Here's a reprex for the example I'm working through, I've changed the CV folds to 3 to speed up the compute time:

if (!requireNamespace("pacman", quietly = TRUE)) {
  message("Installing pacman...")
  install.packages("pacman")
}

#INSTALL PACKAGES
pacman::p_load(tidyverse, tidymodels, tidyclust, janitor, ClusterR, knitr, moments, visdat, skimr, DescTools)

mtcars <- mtcars %>%
  mutate(
    `am` = factor(`am`, labels = c(`0` = "auto", `1` = "man")),
    `vs` = factor(`vs`, labels = c(`0` = "V-shaped", `1` = "straight")),
    `cyl` = factor(`cyl`),
    `gear` = factor(`gear`),
    `carb` = factor(`carb`)
  )

# SET UP 10 FOLD CROSS VALIDATION
mtcars_cv <- vfold_cv(mtcars, v = 3)

# SET SEED FOR REPRODUCABILITY
set.seed(123)


# EDA ---------------------------------------------------------------------

# skimr::skim(mtcars)

# DescTools::Desc(mtcars)


# MODEL SPEC --------------------------------------------------------------

kmeans_spec <- k_means(num_clusters = tune())


# PREPROCESSING RECIPES ---------------------------------------------------

rec1 <- recipe(~., data = mtcars) %>%
  step_dummy(all_nominal_predictors()) %>%
  step_zv(all_predictors()) %>%
  step_normalize(all_numeric_predictors())

rec2 <- recipe(~., data = mtcars) %>%
  step_novel(all_nominal()) %>%
  step_dummy(all_nominal()) %>%
  step_zv(all_predictors()) %>%
  step_normalize(all_predictors()) %>%
  step_pca(all_predictors(), num_comp = 2)

rec3 <- recipe(~ ., data = mtcars) %>%
  step_dummy(all_nominal_predictors()) %>%
  step_zv(all_predictors()) %>% 
  step_normalize(all_numeric_predictors()) %>% 
  step_center(all_numeric())

clust_num_grid <- grid_regular(num_clusters(),
  levels = 10
)

# WORKFLOW ----------------------------------------------------------------

wf_set <- workflow_set(
  preproc = list(rec1, rec2, rec3),
  models = list(kmeans_spec)
)

# TUNE HYPER-PARAMETERS ---------------------------------------------------

tune_cluster_wf <- function(id) {
  tune_cluster(
    extract_workflow(wf_set, id),
    resamples = mtcars_cv,
    grid = clust_num_grid,
    metrics = cluster_metric_set(sse_within_total, sse_total, sse_ratio),
    control = tune::control_grid(save_pred = TRUE, extract = identity)
  )
}

wf_set$result <- map(wf_set$wflow_id, tune_cluster_wf)

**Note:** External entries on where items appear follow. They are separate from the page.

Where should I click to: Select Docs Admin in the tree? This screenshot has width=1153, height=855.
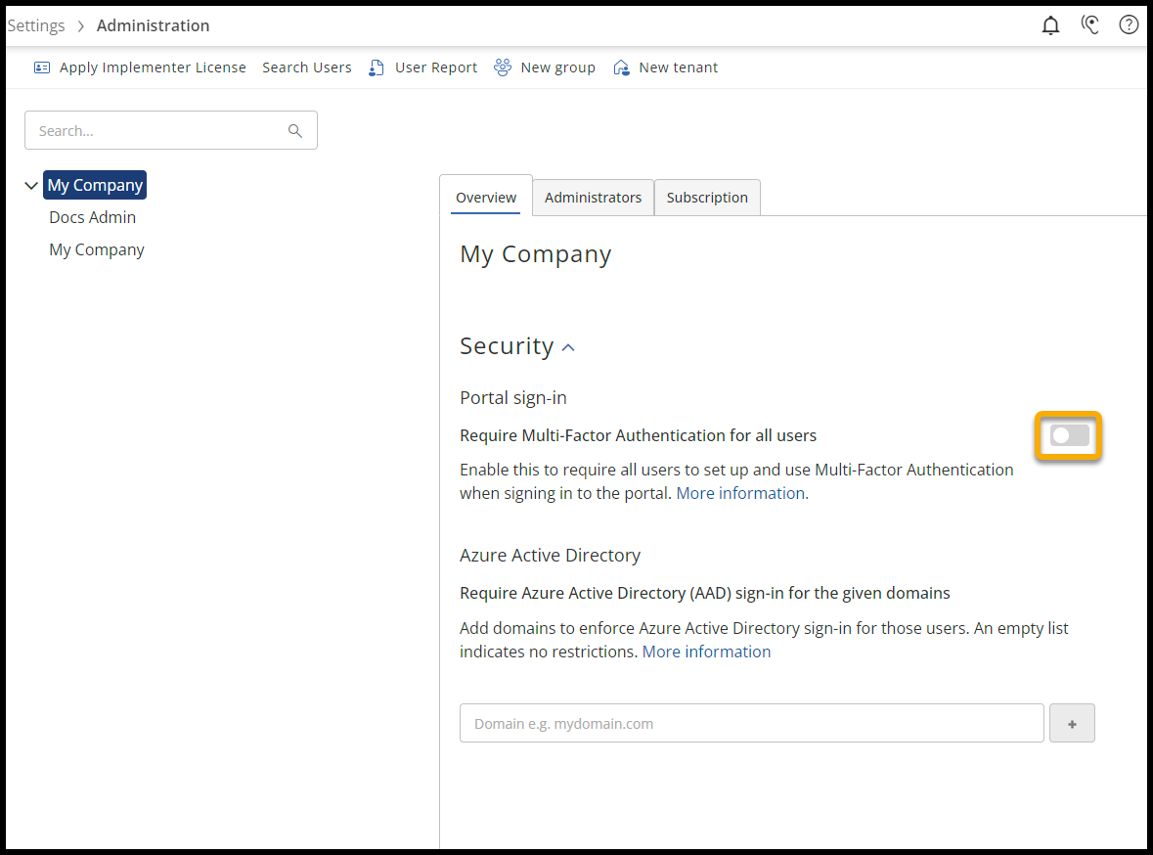click(x=93, y=217)
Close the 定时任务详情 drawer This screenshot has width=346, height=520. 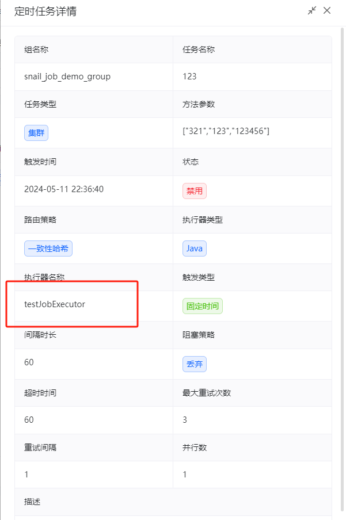click(327, 10)
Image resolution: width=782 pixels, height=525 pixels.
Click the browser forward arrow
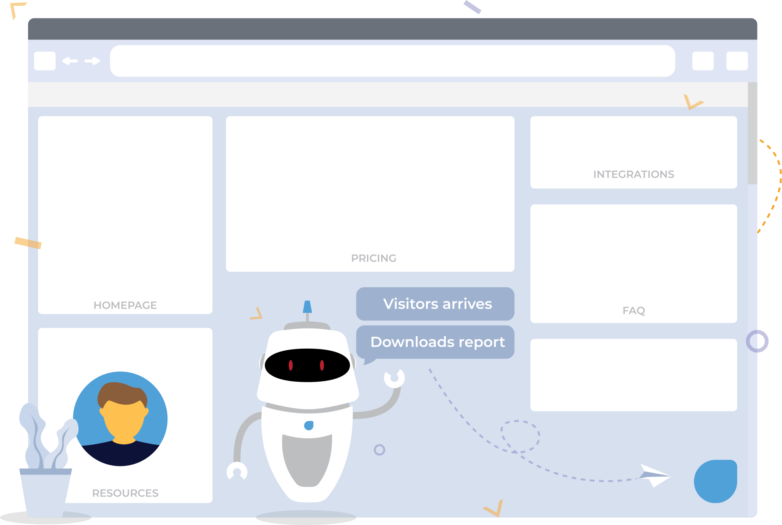click(x=92, y=61)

tune_results <- wf_set %>%
  collect_metrics() %>%
  filter(.metric == "sse_ratio")

tune_results %>%
  ggplot(aes(x = as.numeric(stringr::str_sub(.config, -2, -1)), y = mean, color = wflow_id)) +
  geom_point() +
  geom_line() +
  theme_minimal() +
  ggtitle("Plot of WSS/TSS ratio by Cluster Number") +
  ylab("mean WSS/TSS ratio, over 10 folds") +
  xlab("Number of clusters") +
  scale_x_continuous(breaks = 1:10)

Solution

  • The documentation for the workflow_set collect_metrics() method might be helpful here.

    It reads:

    When applied to a workflow set, the metrics and predictions that are returned do not contain the actual tuning parameter columns and values (unlike when these collect functions are run on other objects). The reason is that workflow sets can contain different types of models or models with different tuning parameters.

    If the columns are needed, there are two options. First, the .config column can be used to merge the tuning parameter columns into an appropriate object. Alternatively, the map() function can be used to get the metrics from the original objects (see the example below).

    The example contains code demonstrating how to map() through the tuning results and extracting k for each in the process.

    Note that the output of as.numeric(stringr::str_sub(.config, -2, -1) is not the value of k for that model, but is the unique identifier for that model/preprocess combination.